Nel discorso di fine anno del presidente della Repubblica Sergio Mattarella non si trova un espresso riferimento all’Unione Europea. Ma non si tratta affatto di una dimenticanza o di una sottovalutazione del relativo ruolo. L’alto messaggio del presidente, in effetti, enfatizza l’einaudiano «Sta in noi» con la sollecitazione a sostenere la speranza e a trasformarla in azioni e risultati concreti.
Le risorse per gli armamenti superano quelle per il clima
In sostanza, Mattarella ha evitato qualsiasi rischio di ricorso ad alibi di competenze altrui. Da un lato, il quadro globale, con la straordinarietà delle accennate forze centrifughe e le guerre in corso, mentre si accentuano le distanze tra la ricchezza di pochi e la povertà di moltissimi e si spende per armamenti otto volte in più delle risorse stanziate per il cambiamento climatico; dall’altro, gli impegni molto ravvicinati che sono implicitamente richiesti su sanità, lavoro precario, salari, distanze Nord-Sud, morti sul lavoro, migrazioni di giovani italiani: tutto ciò impone politiche, scelte, comportamenti, vincoli di Stati – singoli e nelle loro unioni e federazioni – istituzioni, individui, ciascuno per la propria parte.
In sostanza, si è trattato della «voce della Costituzione» e del forte richiamo, oltre la «moral suasion»; delle responsabilità ai diversi livelli, a cominciare da quello, alto, per la Pace, che mai come in questa fase grida la sua urgenza, come ha appunto detto il Capo dello Stato. Fare ciò che si deve fare, age quod agis, è l’imperativo. Spetta ora alle istituzioni politiche e sociali tradurre questi doveri, caveat e moniti in iniziative concrete, andando ben più avanti di una generica adesione bipartisan.
I problemi per la nuova legislatura europea
Se questa è la missione, se i problemi internazionali sono ritenuti realmente tali come non potrebbe non essere, allora, anche per l’Unione, nella quale è iniziata la nuova legislatura quinquennale, suona la sveglia e, prima ancora, con riferimento all’Italia, la sveglia suona per le forze politiche tutte che sono rappresentate in Europa e per il governo. Non vi era bisogno di citazioni espresse, considerato che le sfide sono conseguenti al «che fare» indicato da Mattarella. La nuova legislatura europea è chiamata a un’operazione di svolta, sia nella politica estera – innanzitutto, per almeno la sospensione dei due conflitti in corso – sia in quella economica, finanziaria e bancaria e, prima ancora, nello stesso funzionamento dell’Unione, con particolare riferimento al superamento del potere di veto in capo ai singoli partner.

Dati forniti -
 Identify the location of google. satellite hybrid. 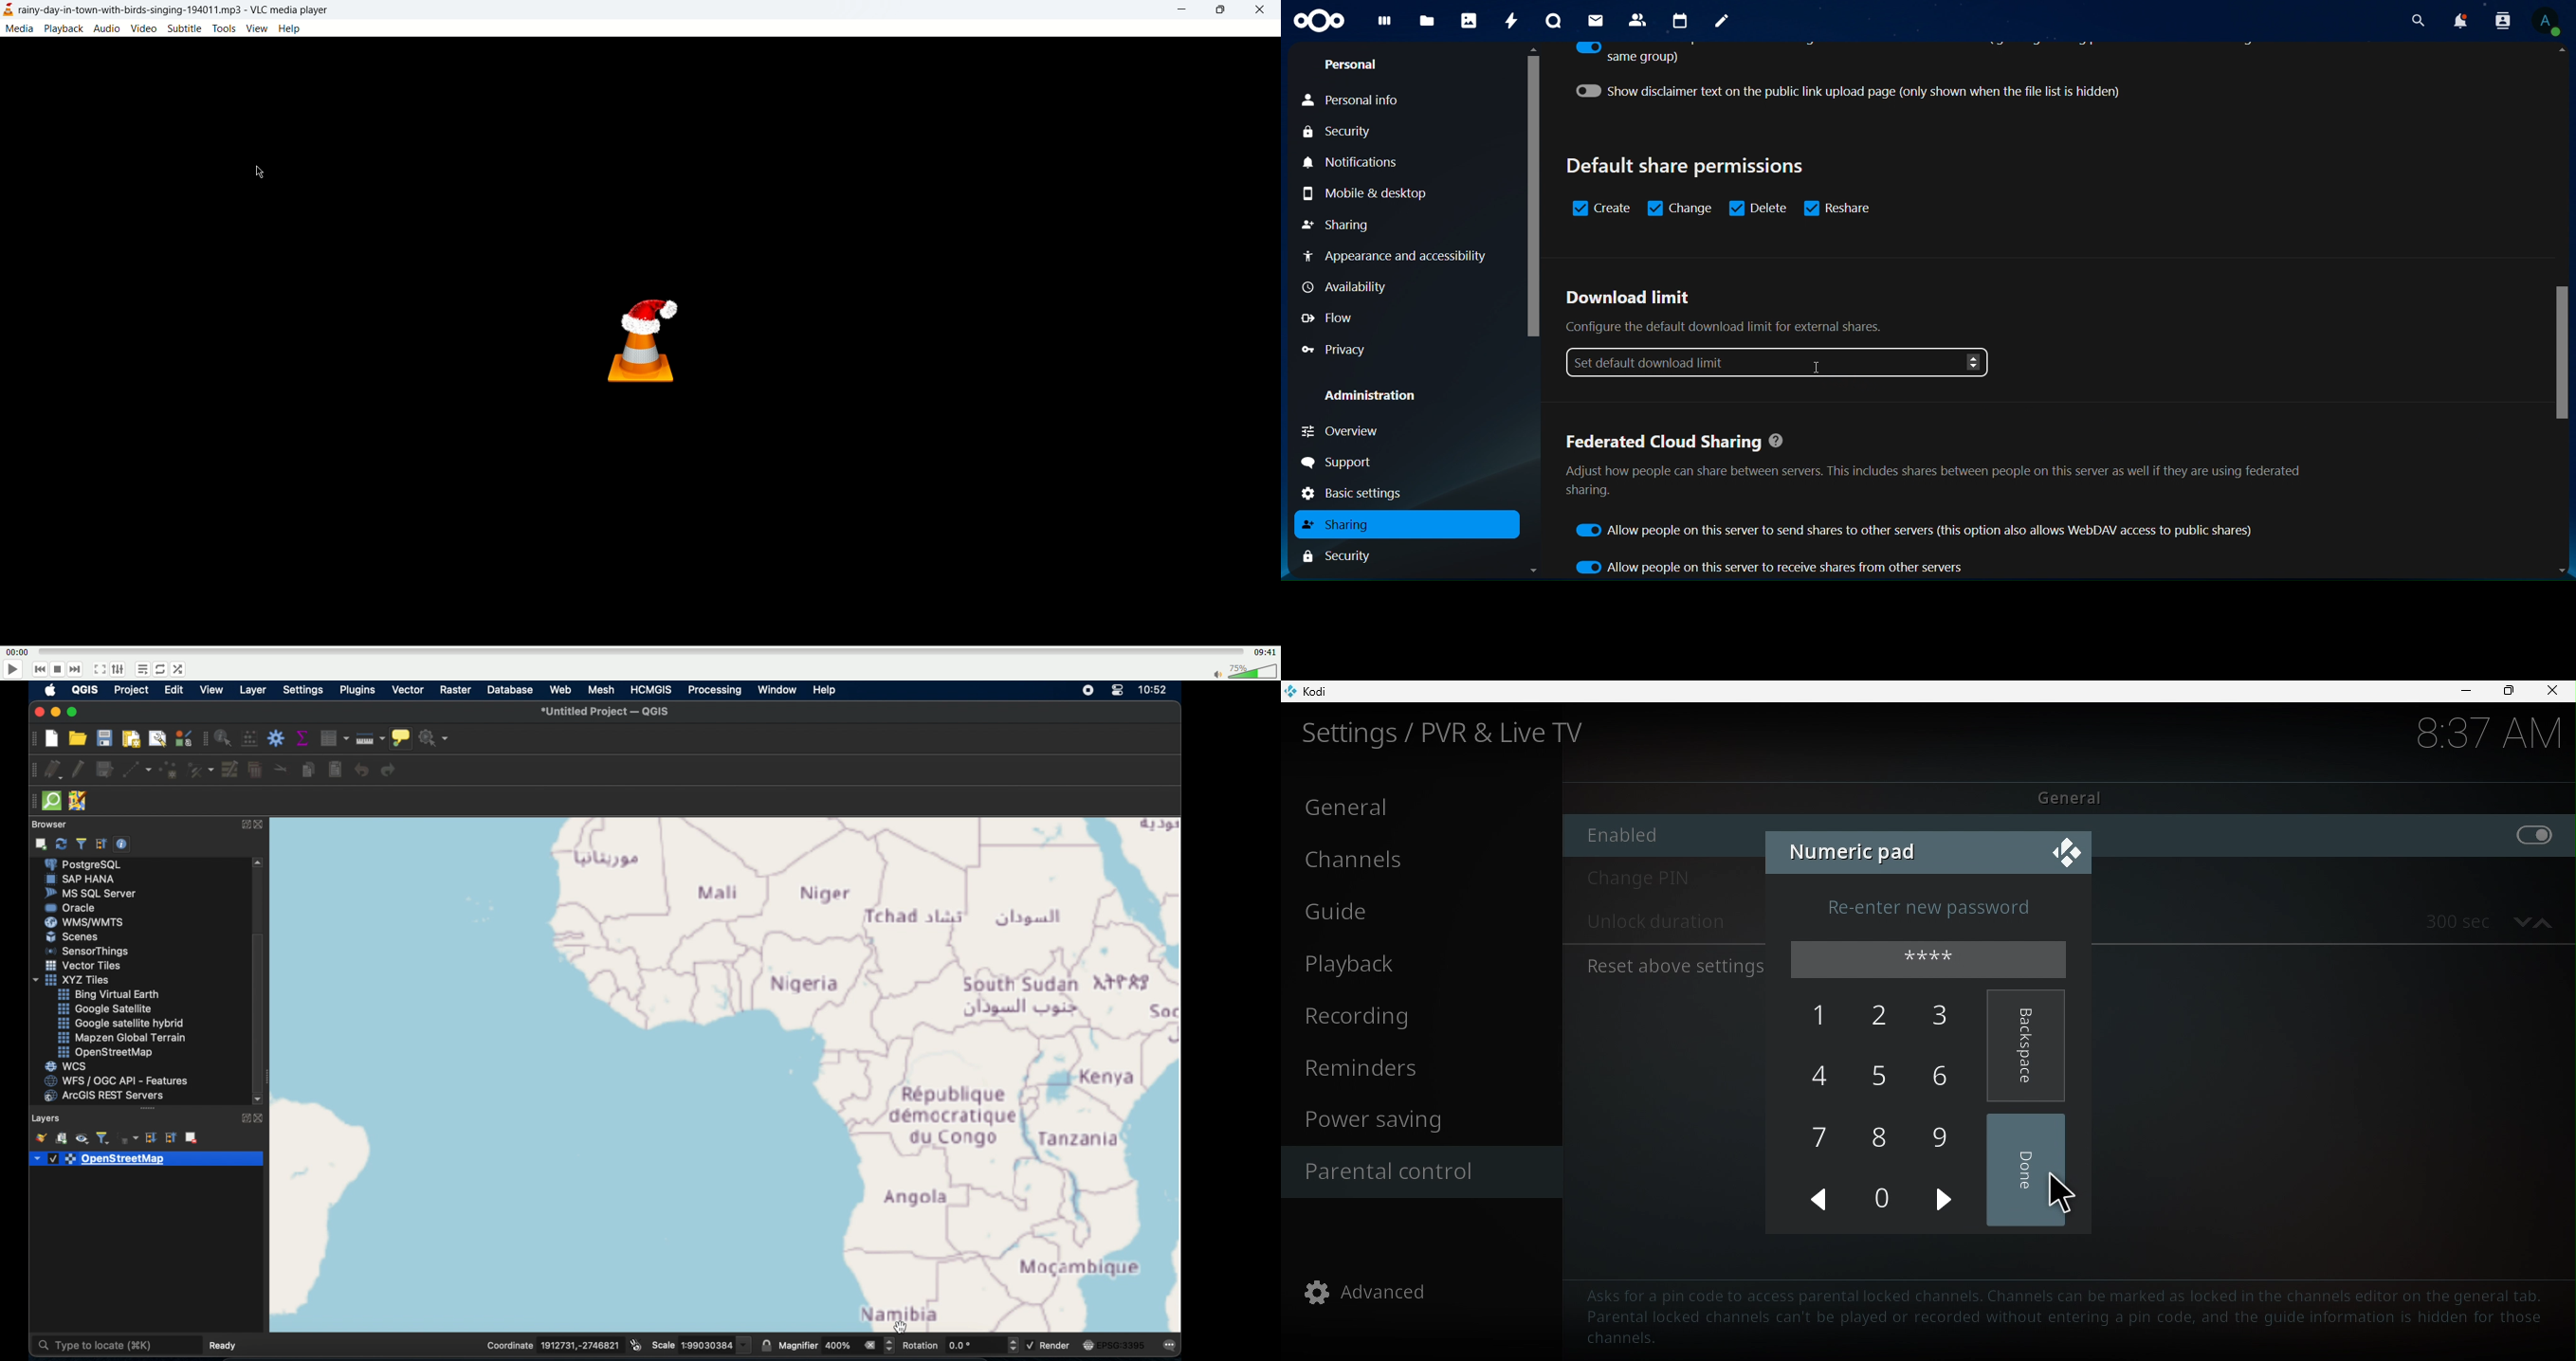
(120, 1025).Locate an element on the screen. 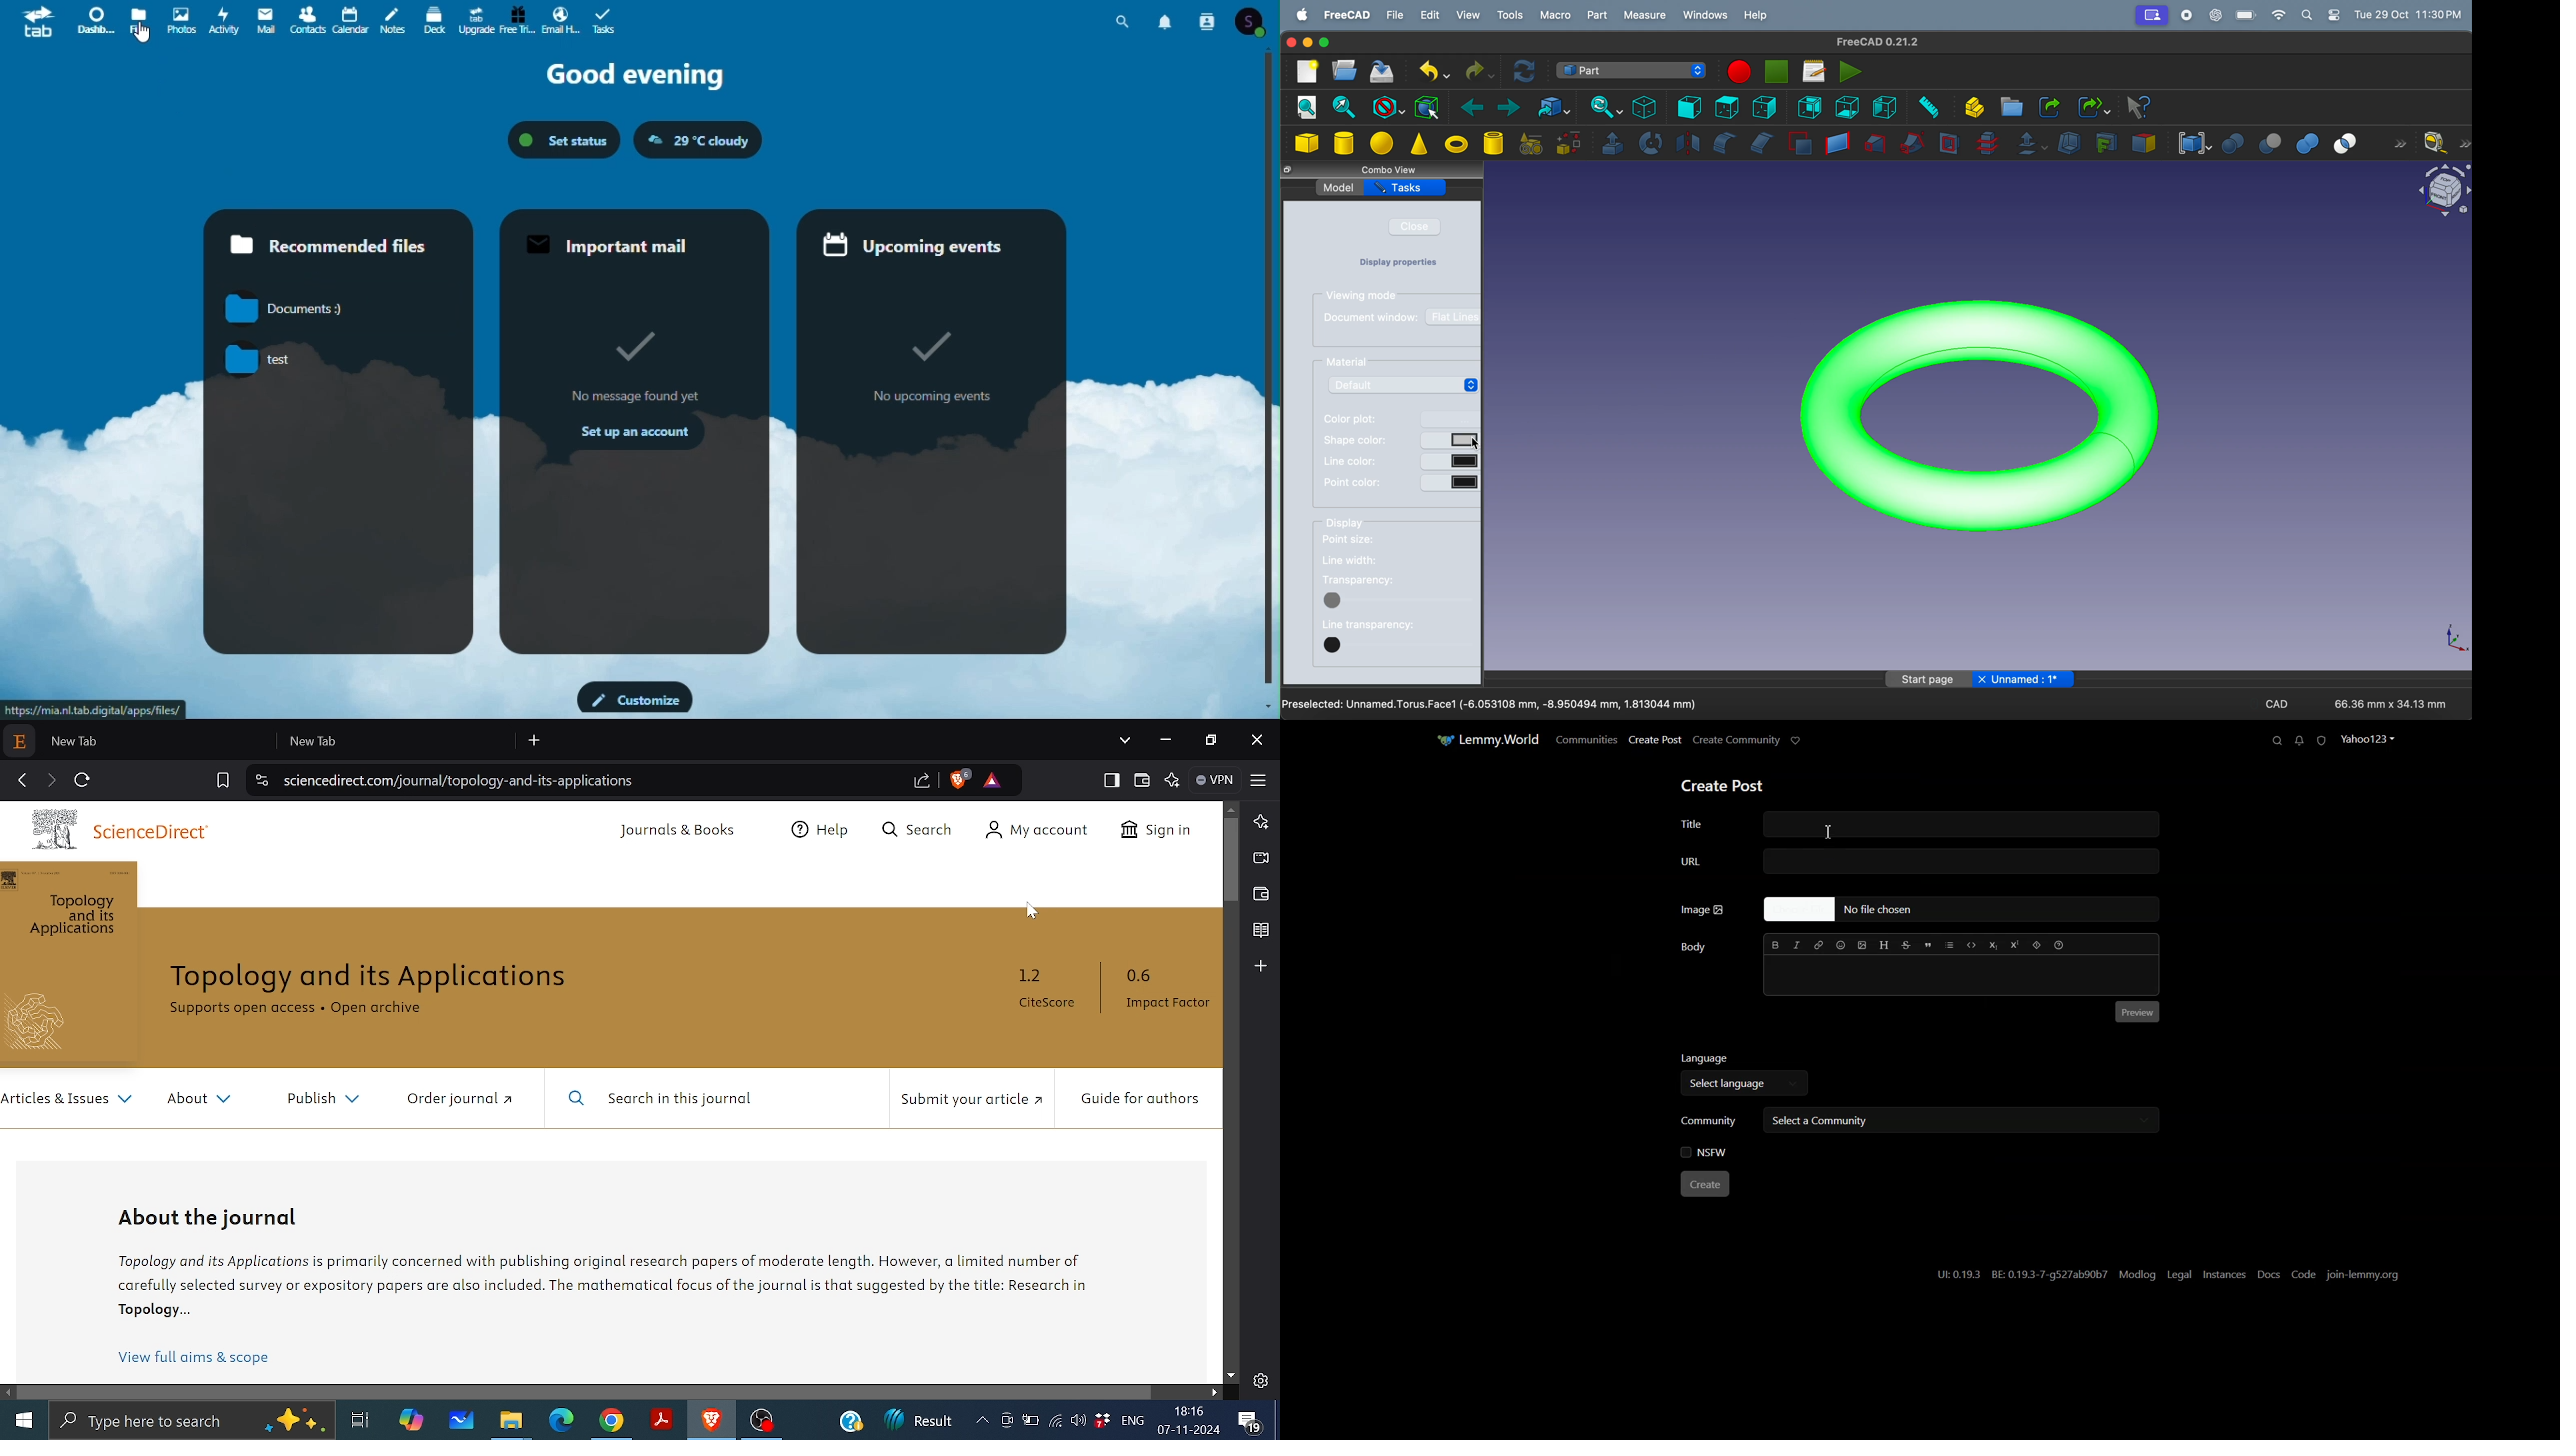 This screenshot has width=2576, height=1456. wifi is located at coordinates (2280, 14).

Cosa produrre -
Puoi riportare alla lettera il passo dell'estratto sul discorso di fine anno di Mattarella che comincia con «Nel discorso di» e termina con «e risultati concreti.»? L'elenco non ha alcun legame con l'estratto.

Risposta -
Nel discorso di fine anno del presidente della Repubblica Sergio Mattarella non si trova un espresso riferimento all’Unione Europea. Ma non si tratta affatto di una dimenticanza o di una sottovalutazione del relativo ruolo. L’alto messaggio del presidente, in effetti, enfatizza l’einaudiano «Sta in noi» con la sollecitazione a sostenere la speranza e a trasformarla in azioni e risultati concreti.